Prompt
Would you transcribe the records below from the line with "Legend (153, 17)" to the line with "[Valentine’s Day Themed Jokes!] (876, 639)", ends included, exactly and with nothing more, leaving the pictures out?

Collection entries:
—————
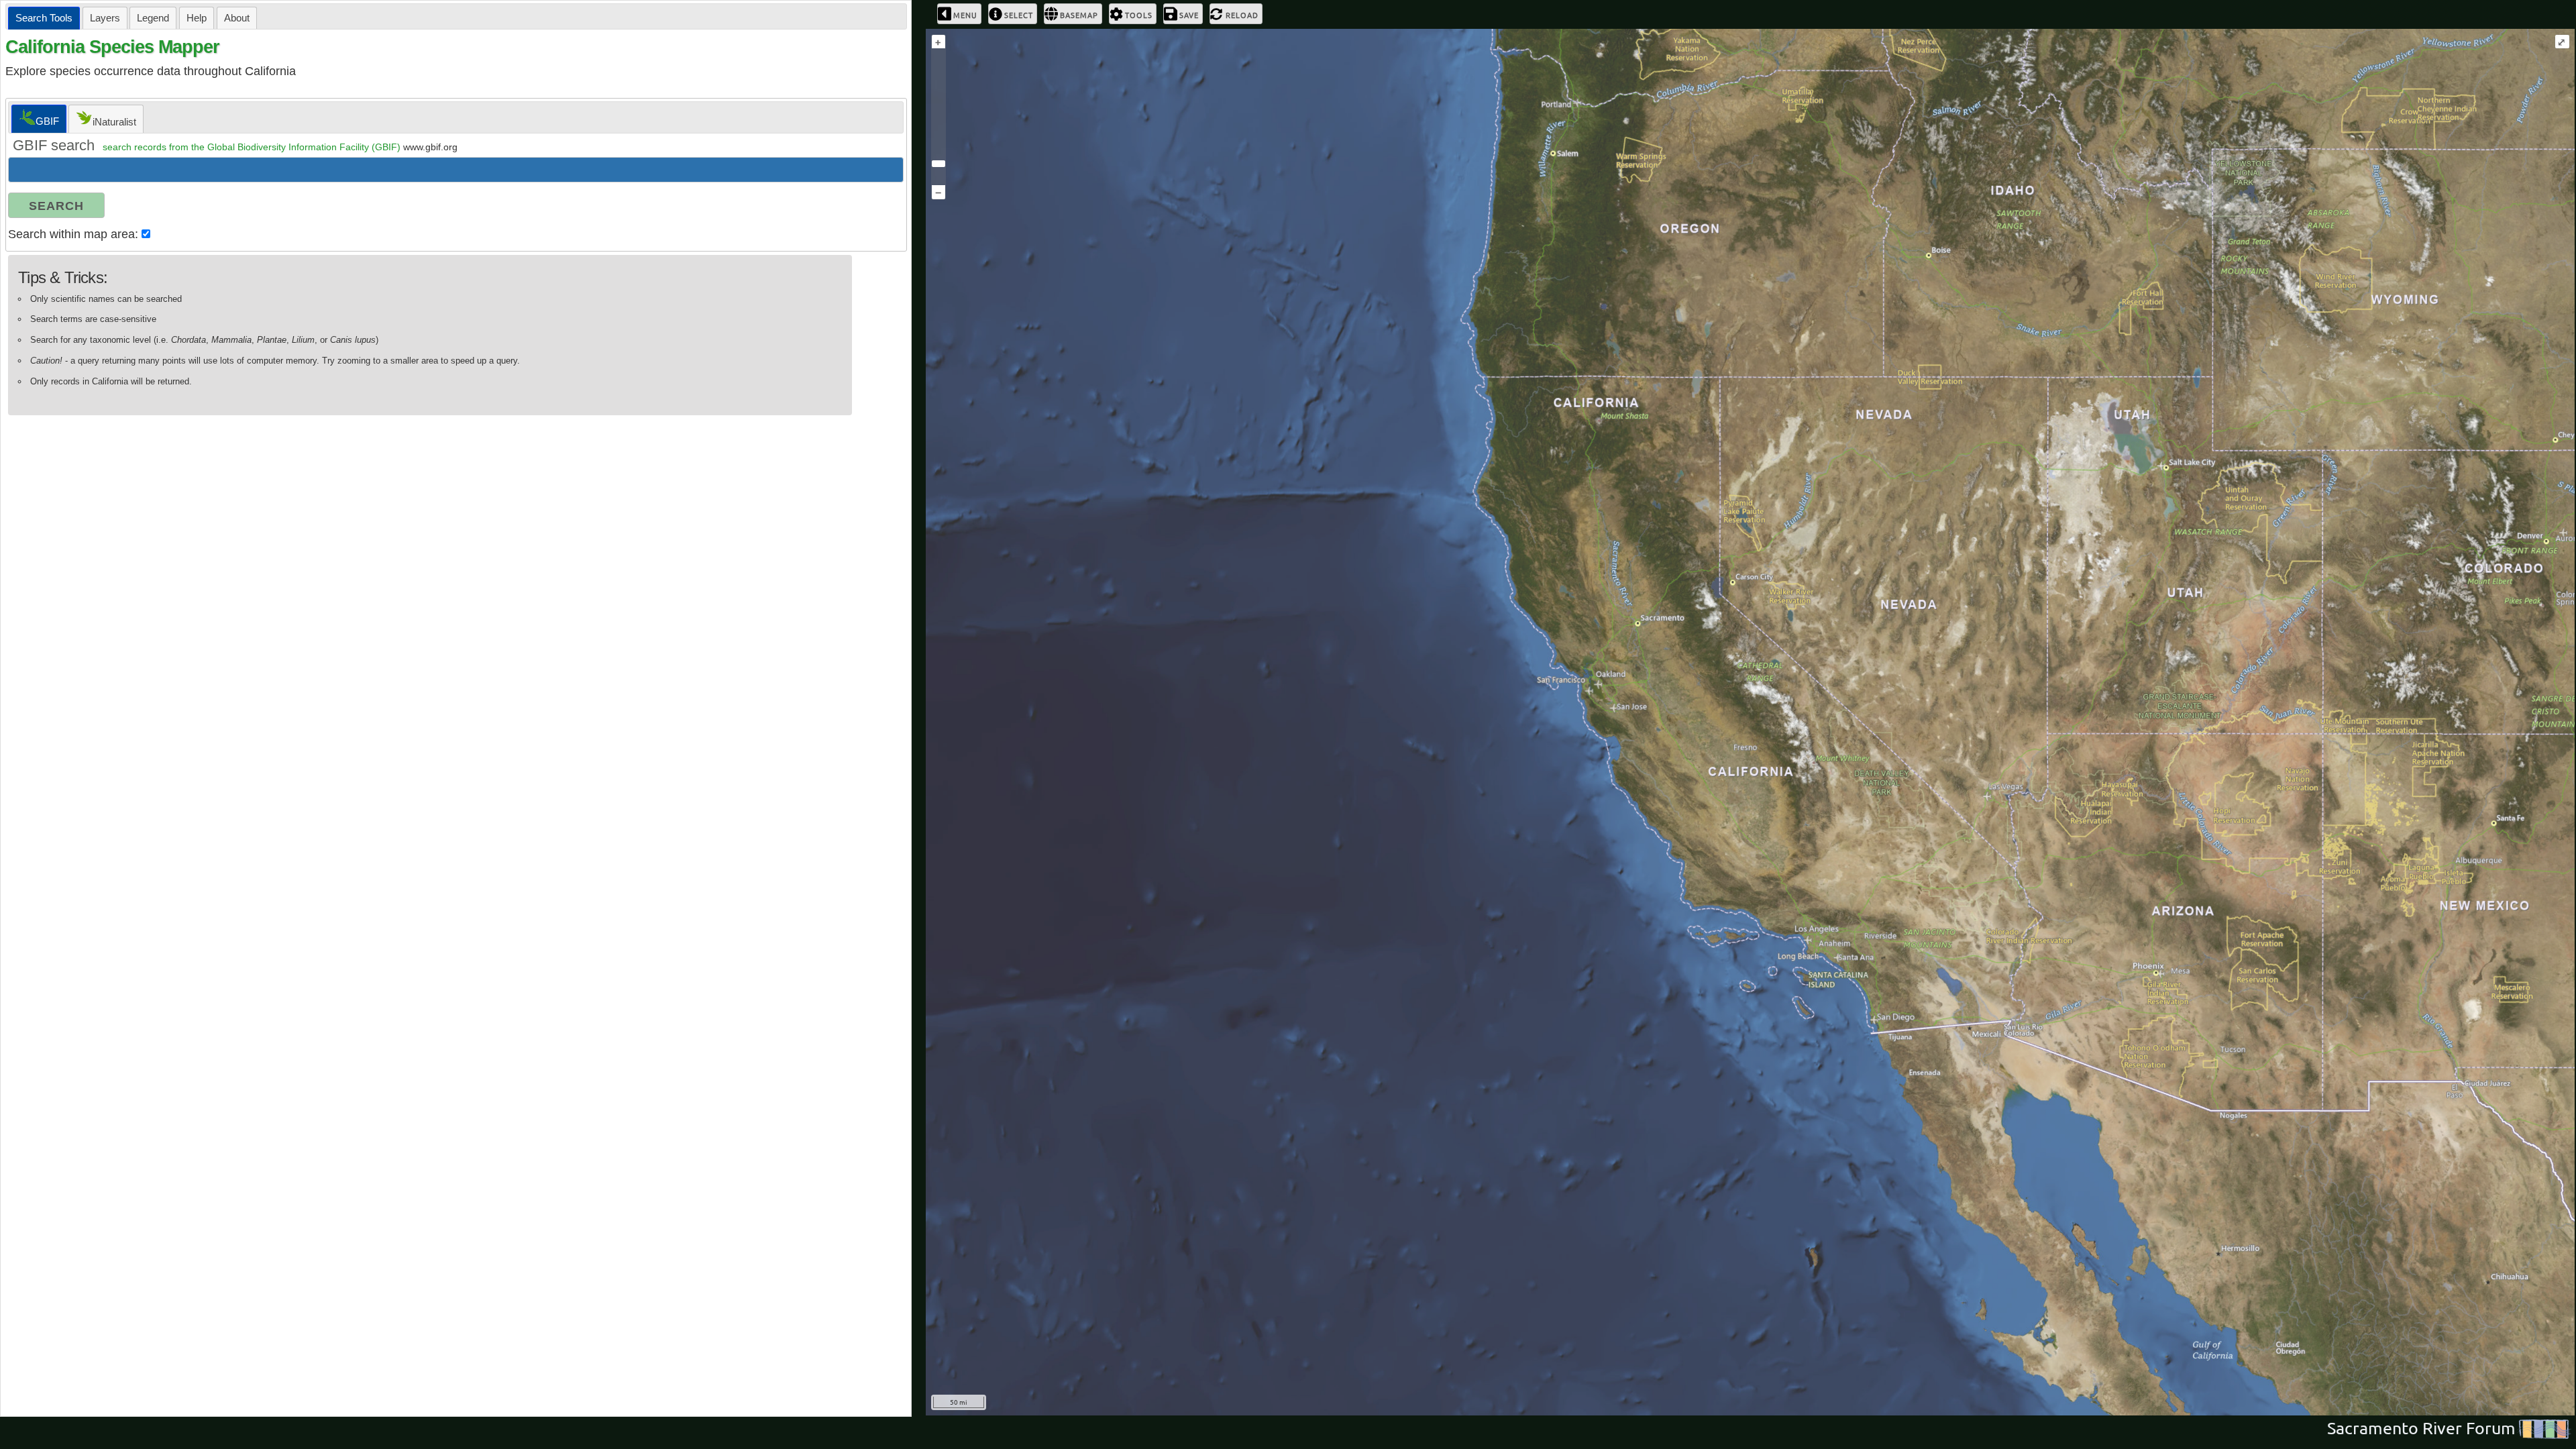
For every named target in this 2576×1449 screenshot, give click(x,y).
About (237, 17)
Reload (1242, 14)
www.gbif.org (430, 147)
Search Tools (43, 17)
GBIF (47, 121)
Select (1018, 14)
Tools (1138, 14)
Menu (965, 14)
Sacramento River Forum (2421, 1428)
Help (196, 17)
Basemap (1079, 14)
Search (56, 206)
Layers (105, 17)
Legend (153, 17)
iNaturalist (114, 121)
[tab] (44, 18)
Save (1189, 14)
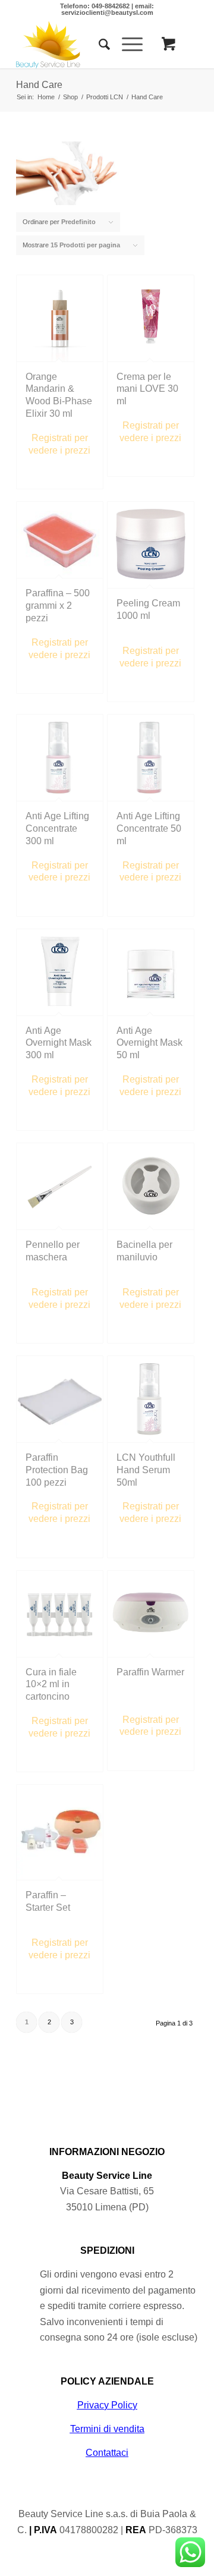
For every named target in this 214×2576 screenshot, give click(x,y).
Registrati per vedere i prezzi (59, 444)
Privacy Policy (107, 2405)
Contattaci (107, 2453)
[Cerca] (98, 44)
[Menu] (126, 44)
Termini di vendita (107, 2429)
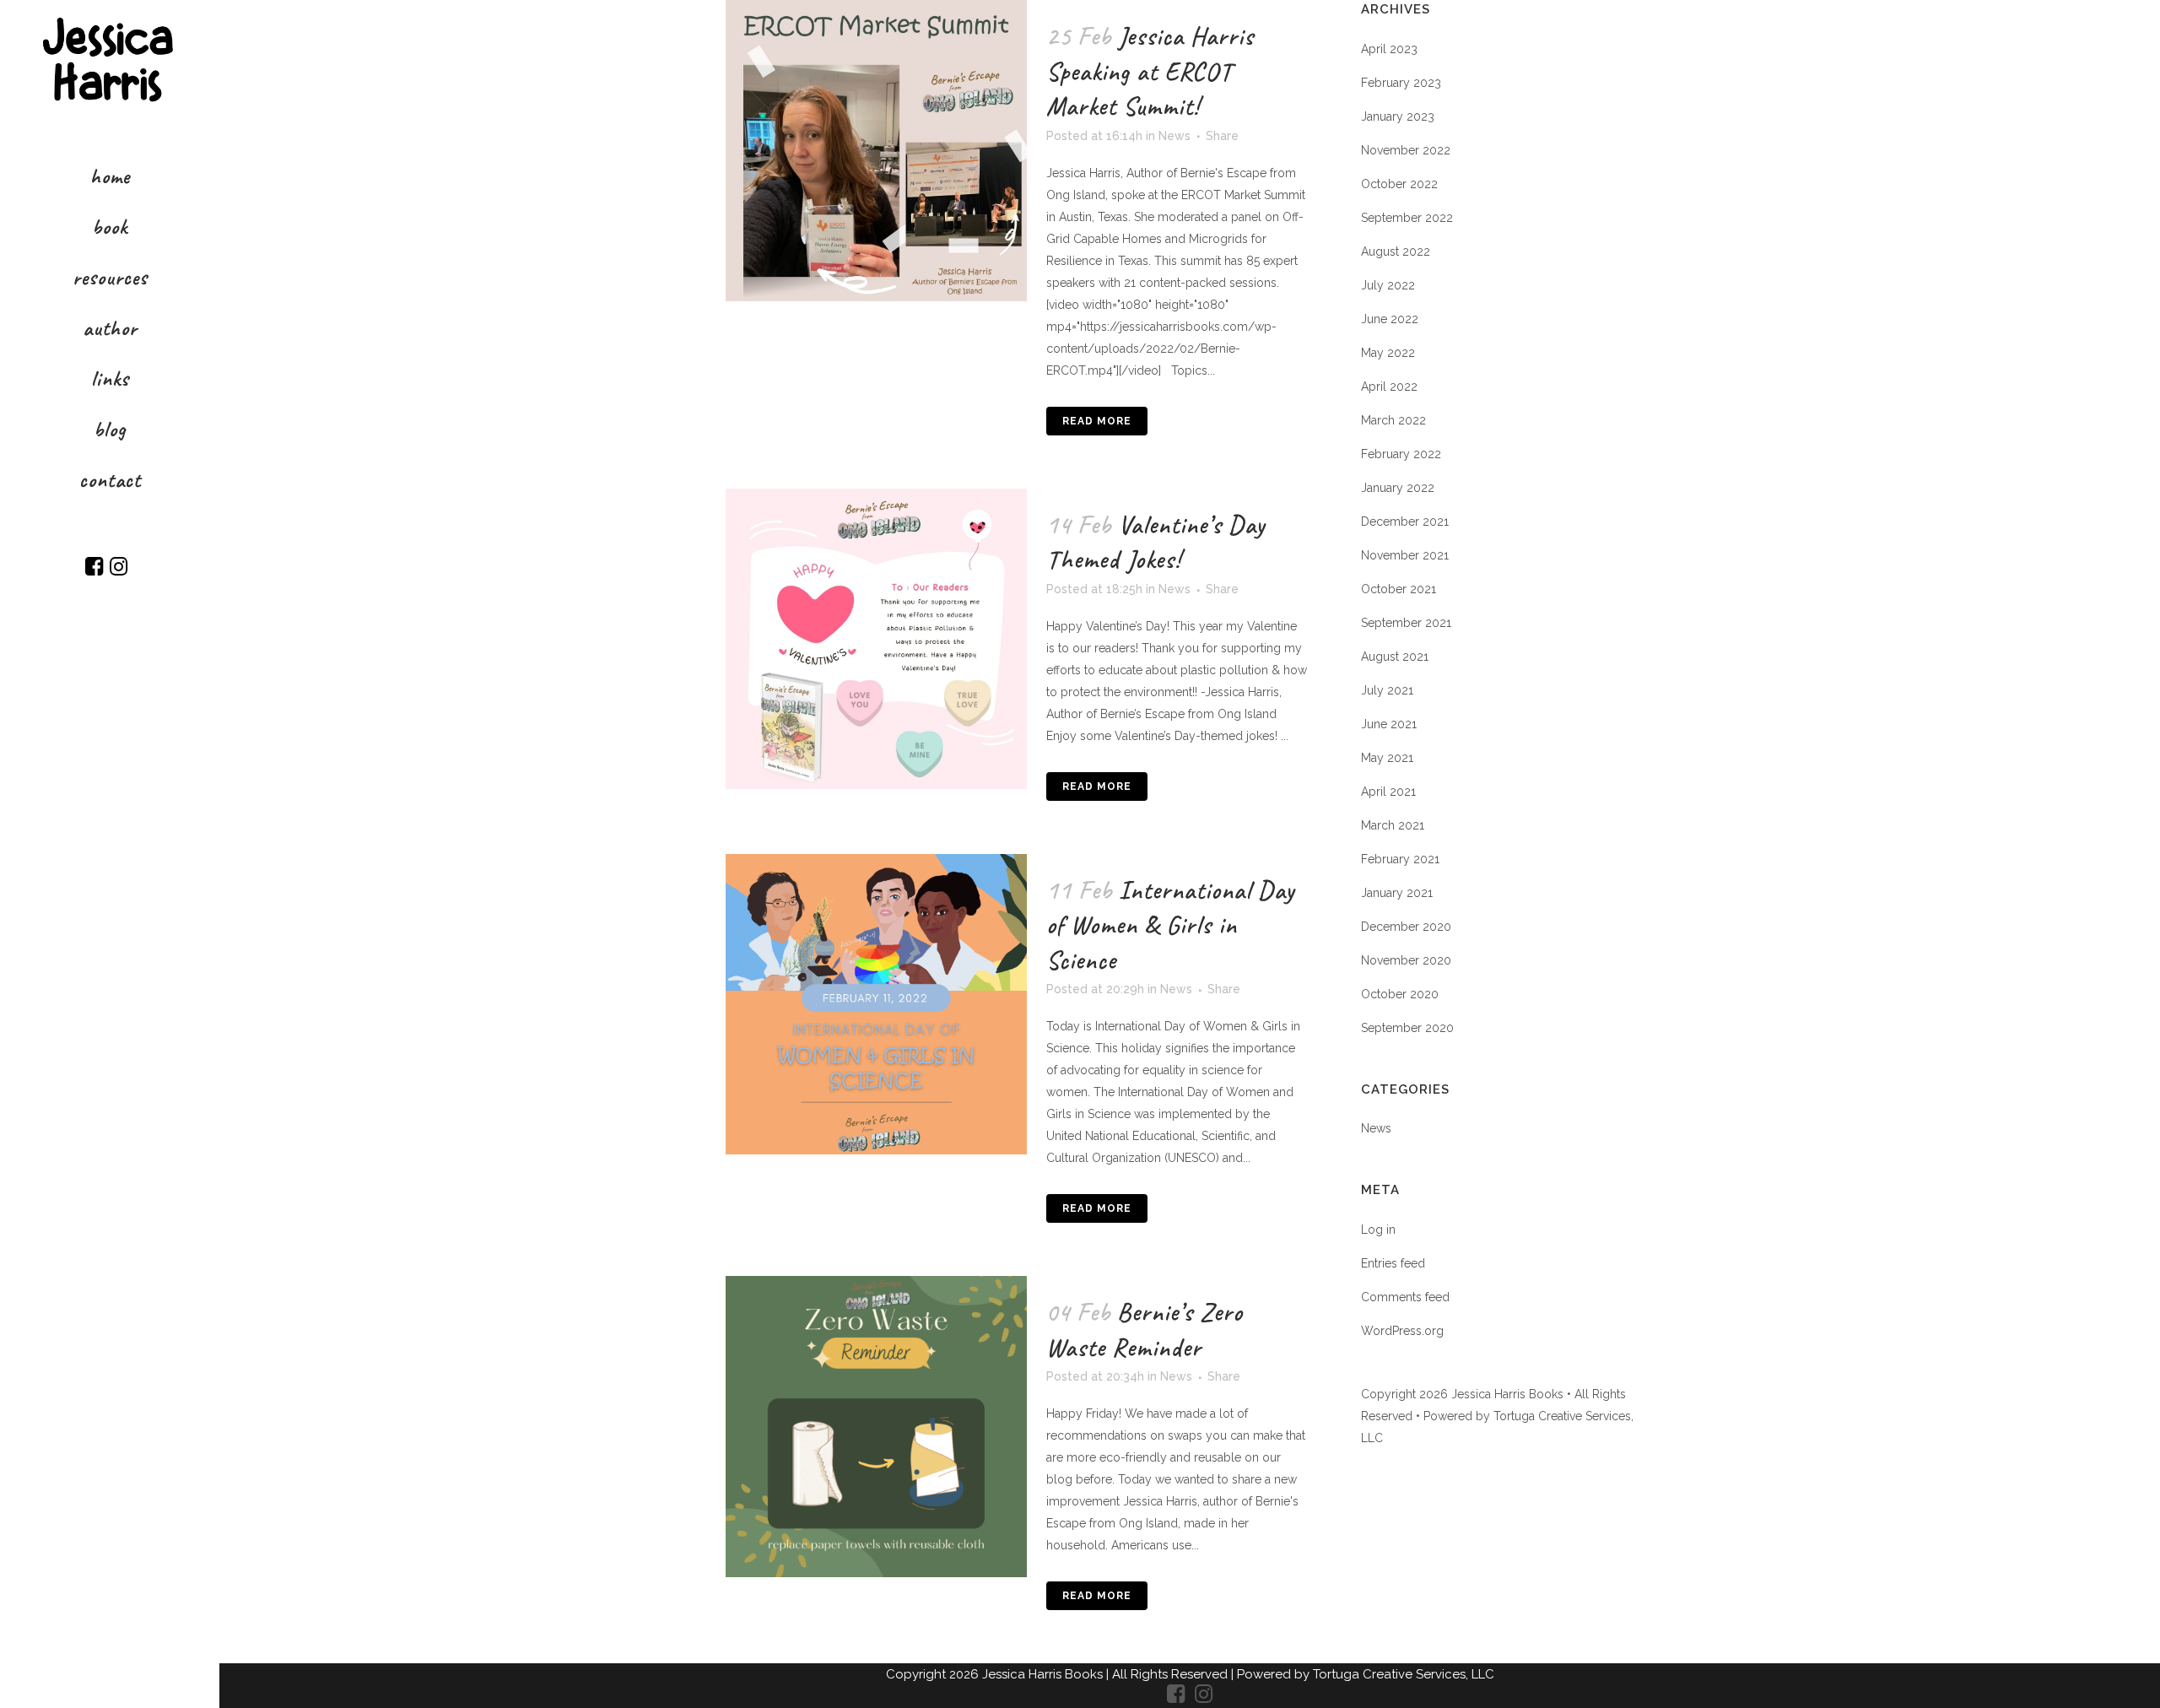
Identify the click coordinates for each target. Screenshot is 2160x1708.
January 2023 (1397, 116)
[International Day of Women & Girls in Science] (876, 1004)
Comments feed (1405, 1297)
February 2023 (1401, 82)
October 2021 (1398, 589)
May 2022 (1388, 352)
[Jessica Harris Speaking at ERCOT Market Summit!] (876, 150)
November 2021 (1405, 555)
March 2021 (1392, 825)
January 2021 (1397, 893)
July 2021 (1387, 690)
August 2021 (1394, 656)
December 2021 (1405, 521)
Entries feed (1393, 1263)
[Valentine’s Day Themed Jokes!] (876, 639)
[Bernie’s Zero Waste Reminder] (876, 1426)
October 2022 (1399, 184)
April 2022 (1389, 386)
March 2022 (1393, 420)
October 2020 (1400, 994)
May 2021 (1387, 758)
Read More (1096, 421)
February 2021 (1400, 859)
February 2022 (1401, 454)
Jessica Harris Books (1044, 1674)
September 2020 (1407, 1028)
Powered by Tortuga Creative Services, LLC (1365, 1674)
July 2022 (1388, 285)
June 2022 (1389, 319)
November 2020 (1406, 960)
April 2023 (1389, 49)
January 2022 (1397, 488)
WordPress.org (1402, 1331)
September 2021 (1406, 623)
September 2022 (1407, 217)
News (1174, 136)
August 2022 (1395, 251)
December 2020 (1406, 926)
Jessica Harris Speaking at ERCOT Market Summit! (1150, 71)
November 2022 (1405, 150)
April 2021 (1388, 791)
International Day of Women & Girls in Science (1170, 925)
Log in (1378, 1229)
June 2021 (1389, 724)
—————
Task answer
Legend (153, 17)
iNaturalist (114, 121)
[tab] (44, 18)
Save (1189, 14)
For every named target in this 214×2576 screenshot, give click(x,y).
Registrati per vedere i prezzi (59, 444)
Privacy Policy (107, 2405)
Contattaci (107, 2453)
[Cerca] (98, 44)
[Menu] (126, 44)
Termini di vendita (107, 2429)
Identify the click coordinates for each target. Screenshot is 2160x1708.
January 2023 (1397, 116)
[International Day of Women & Girls in Science] (876, 1004)
Comments feed (1405, 1297)
February 2023 (1401, 82)
October 2021 (1398, 589)
May 2022 (1388, 352)
[Jessica Harris Speaking at ERCOT Market Summit!] (876, 150)
November 2021 (1405, 555)
March 2021 (1392, 825)
January 2021 (1397, 893)
July 2021 (1387, 690)
August 2021 (1394, 656)
December 2021 (1405, 521)
Entries feed (1393, 1263)
[Valentine’s Day Themed Jokes!] (876, 639)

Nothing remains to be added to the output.